The Observer followed Harold Ford throughout his day, on his first stop in Buffalo, Sunday.  I don’t think that anyone believes that he is not running against Senator Gillibrand , but he has yet to announce.  He’s making the rounds, stopping in the “Mom and Pop” places with a gold buffalo lapel pin, trying to look like “one of the guys”

… with appointed incumbent Kirsten Gillibrand stuck in the polls and seemingly unable to do anything about it, Mr. Ford’s early maneuvering has been taken very seriously by a number of high-profile donors and party officials and, perhaps most crucially, the press. And so here he was in Buffalo, embarking on a listening tour.

Maybe, not too excited about the Observer’s presence, this interchange was noted:

Waiting for his ride in the concourse, Mr. Ford told The Observer he had been to Buffalo before, and met the mayor, but this was just a first stop like any other.

“There was no conspiracy behind it, where to start,” he said.

“They drove up yesterday, from New York City,” Mr. Goldin told his boss of The Observer. “Six hours.”

“I know how long it is,” Mr. Ford quickly replied.

To be perfectly blunt, I don’t like him running.  We’ve got wayyyy too many Blue Dogs in the Senate already.  Although I agree with Stlo7 who says primaries are good for the party, as it forces issues that might not ordinarily make it to the table to be discussed and debated-this guy is far too smooth.  I don’t believe he can win in New York State, but I wouldn’t have believed that Scott Brown could have won in Massachusetts.

Though Mr. Ford is winning the daily news cycle—and, perhaps, doing real damage to Ms. Gillibrand—he has a long way to go before establishing himself with New York’s voters in his own right. In the week before his Buffalo trip, two polls had him trailing Ms. Gillibrand by 20 points.
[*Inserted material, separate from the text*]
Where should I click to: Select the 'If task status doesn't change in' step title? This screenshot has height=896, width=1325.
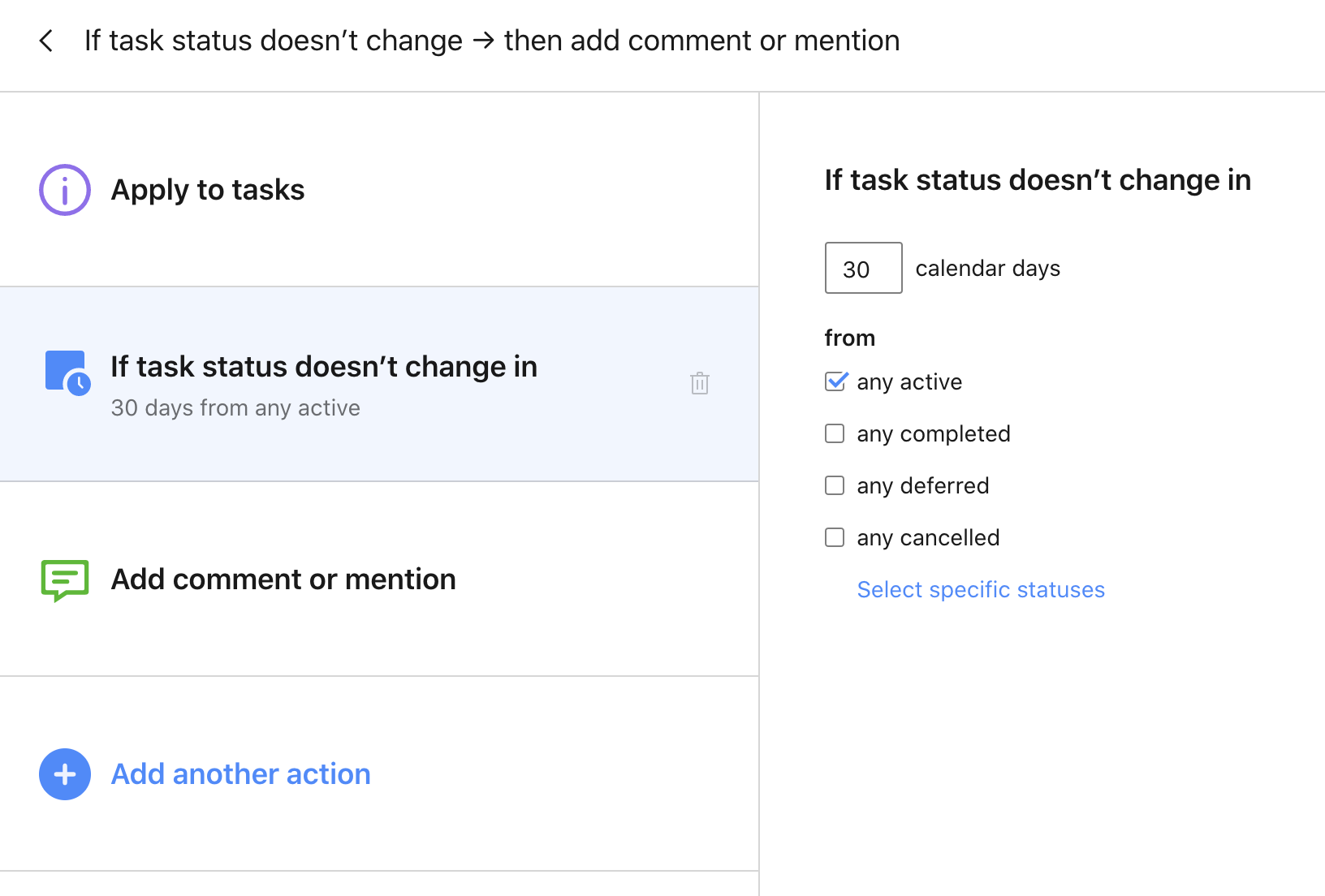[324, 367]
So while the sitting senator’s approval rating remains at an enticingly low 31 percent, the bad news for Mr. Ford is that he’s still more effective as a troublemaker than as a candidate, and that he’s more likely to cost Ms. Gillibrand the seat than he is to win it himself. One gets the feeling that if he so much as fails to be in the press for a couple of days, the ground could shift under his feet, and that someone else—maybe one of the Democrats who had previously taken a pass on the race—might find it too tempting not to take advantage of the cover now provided by Mr. Ford to declare his or her own challenge to Ms. Gillibrand. Mr. Ford’s very presence, if he sticks around for a bit, could also entice new Republicans into the race, too, throwing the general election into doubt for whichever Democrat emerges. It will be easier for him to turn her into Martha Coakley than to transform himself into Scott Brown.

The message here is for Kirsten: Run as if your life depended on it.  Talk to your liberal base.  Let them know that you will represent them and then continue to follow through with those commitments.  Don’t vacation while on the campaign trail.  Don’t cloister yourself.  Make the people your priority and that means Universal Health Care.

Yes, you have Schumer as your protector, but that is no longer enough.